Religion is fundamental to many people’s lives and this is widely reflected in the culture and everyday life of Indians.
84% of Indians consider themselves to be Hindu. Hinduism is divided into four major sects – Shaiva, Vaishnava, Shakteya, and Smarta. Dharma (the universal truth), ahimsa (nonviolence), and karma are the pivotal concepts in both Hinduism and Buddhism.
About 13% of the Indian population is Muslim. Christians and Sikhs account for a small portion of the population. Although Buddhism began here, not many Indians still practice it today.
Learn more about Religion in India.
2. The Great Hindu Epics
The two great Sanskrit epic poems, the Mahabharata and the Ramayana, have had a large impact on Indian culture and philosophy. Over the centuries, their stories have inspired a great deal of art, music, dance, and theatre.
The Mahabharata is the longest epic poem in the world and was written by Vyasa, a sage and also a major character inside the poem. This story is thought to have taken place sometime between 400 and 100 BCE.
The epic recounts the rivalry between two families, the Pandavas and the Kauravas, in which the protagonists are the five heroic Pandava brothers. The story especially focuses on Arjuna, who the support of the god Krishna who acted as his moral guide and charioteer.Krishina acts as the chariot driver for the master warrior, Arjuna
The struggle culminates in the battle of Kurukshetra, during which Krishna delivers the famous discourse on the eternal reality of immortality and how one can achieve spiritual liberation by upholding one’s dharma.
This discourse is given to Arjuna, who has to face many large moral dilemmas. All the dialogues between Krishna and Arjuna comprise the Bhagavad Gita.
The Ramayana is the other epic poem. This one was composed by Valmiki between 500 and 100 BCE. The epic tells the story of Rama, the seventh avatar of Vishnu, whose life is a representation of fulfilling one’s dharma, or moral code.
Just like the Mahabharata, the Ramayana doesn’t simply tell a story but also discusses duties, rights, and social responsibilities in an allegorical way.
In the Ramayana, Rama was prevented from becoming king of Ayodhya and sent into exile with his wife Sita and brother Lakshman. While they were in exile the forest, the demon king Ravana kidnapped Sita.

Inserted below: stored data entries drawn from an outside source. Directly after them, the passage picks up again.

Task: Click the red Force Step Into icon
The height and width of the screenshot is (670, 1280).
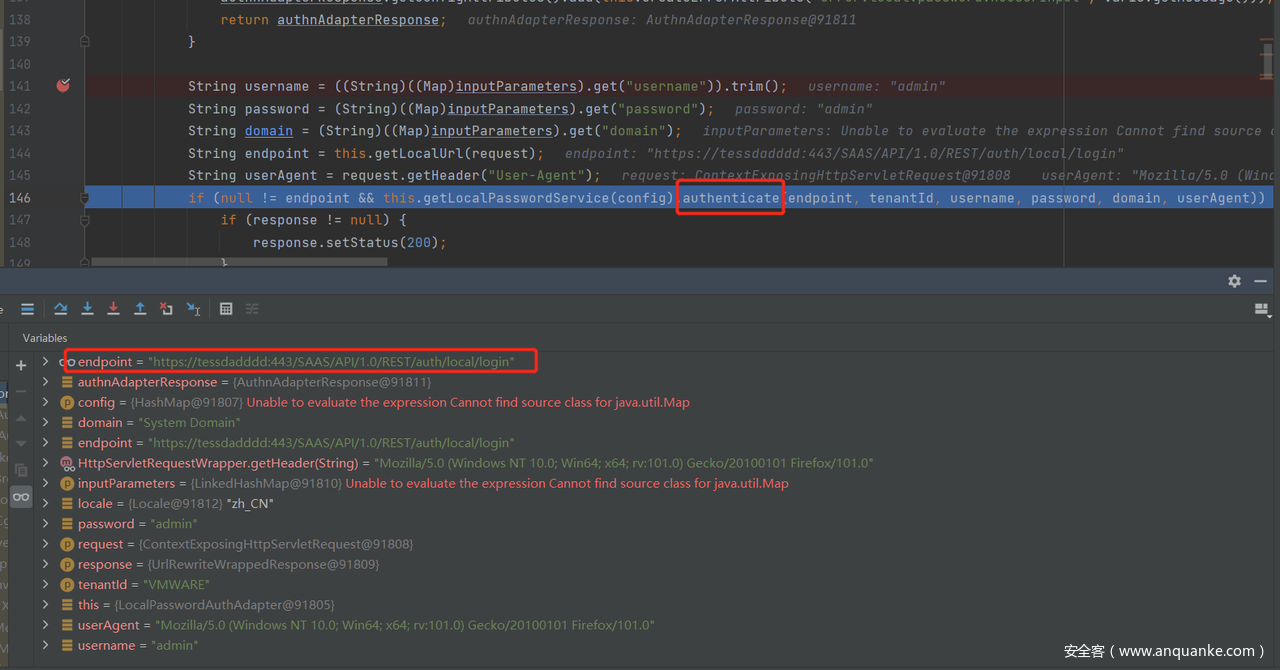Action: click(x=113, y=309)
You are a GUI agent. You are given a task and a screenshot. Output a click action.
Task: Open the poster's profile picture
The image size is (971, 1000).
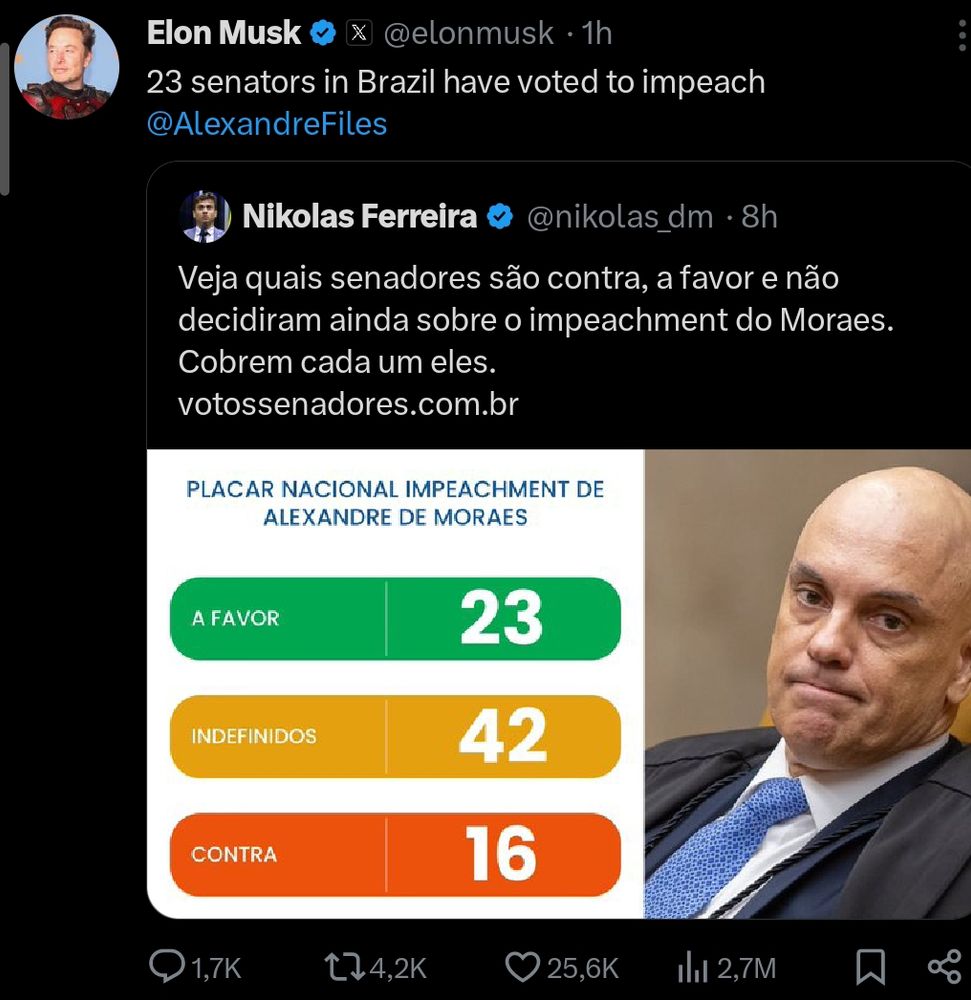[67, 66]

With the help of the monkey god, Sugriva, Rama defeated Ravana and rescued Sita. They then returned to Ayodhya triumphantly and their story symbolizes the victory of good over evil.
Learn more about The Story of the Hindu Epic Ramayana and its Main Characters.

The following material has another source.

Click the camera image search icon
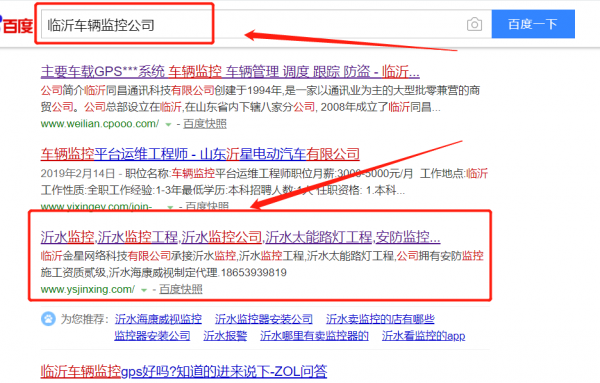 pos(474,24)

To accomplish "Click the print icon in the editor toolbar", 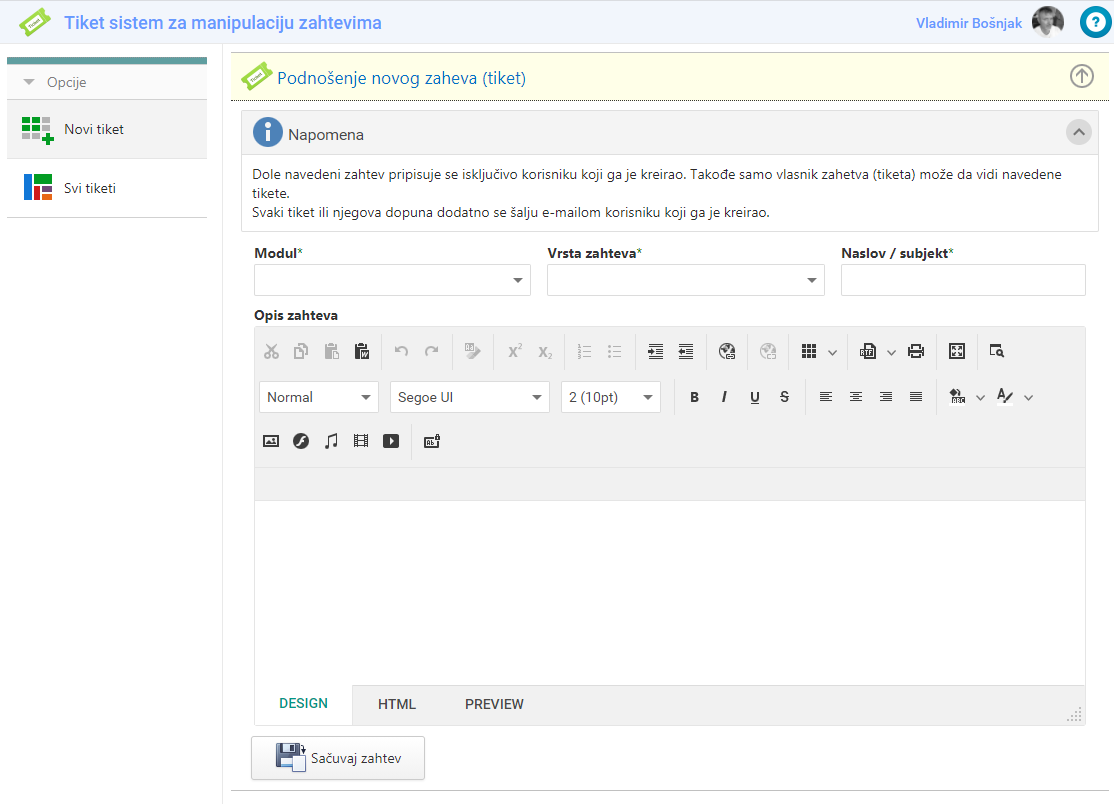I will click(916, 351).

Containing a fountain of wisdom about the moral order of the universe, the nature of existence, the proper goals of human life, and the teachings of how to behave, the epics continue to play a fundamental part in the daily life of millions of Indians today.

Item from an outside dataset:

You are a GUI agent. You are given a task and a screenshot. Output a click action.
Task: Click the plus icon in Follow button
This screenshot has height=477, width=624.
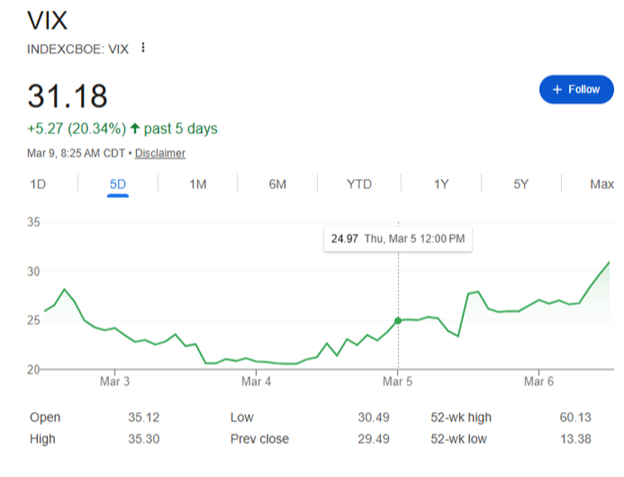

Learn more about The Great Hindu Epics.
3. Hindu Gods
Hinduism is considered a henotheistic religion, which means that Hindus worship a single deity, Brahman the universe itself, but still recognize the existence of other gods.
According to Hinduism, Brahman lives inside each person’s soul and is waiting to be discovered by following different paths. Worshipping other gods are varying paths to approach Brahman and everyone is encouraged to do it in the way that suits them best.
The most important gods in Hinduism are the Trimurti, consisting of Brahma (the Creator), Vishnu (the Preserver), and Shiva (the Destroyer). Brahma creates everything in the Hindu concept of time, which is cyclical and not linear.Shiva is one of the supreme beings that create, protects and transform the universe.
Vishnu is the sustainer of life and the one who protects the world from danger. When the world faces a threat, Vishnu will be incarnated as one of his various avatars. His most famous avatars are Rama, the ideal hero in the epic Ramayana, and Krishna, the charioteer of Arjuna in the epic Mahabharata.
Shiva is the destroyer who transforms the universe. Shiva can be distinguished by the third eye on his forehead. He is considered to be the patron of yoga, meditation, and the arts. Parvati is Shiva’s wife. She is known as the goddess of fertility and beauty and also called the Divine Mother. Both the gods Ganesha and Kartikeya are Shiva’s sons.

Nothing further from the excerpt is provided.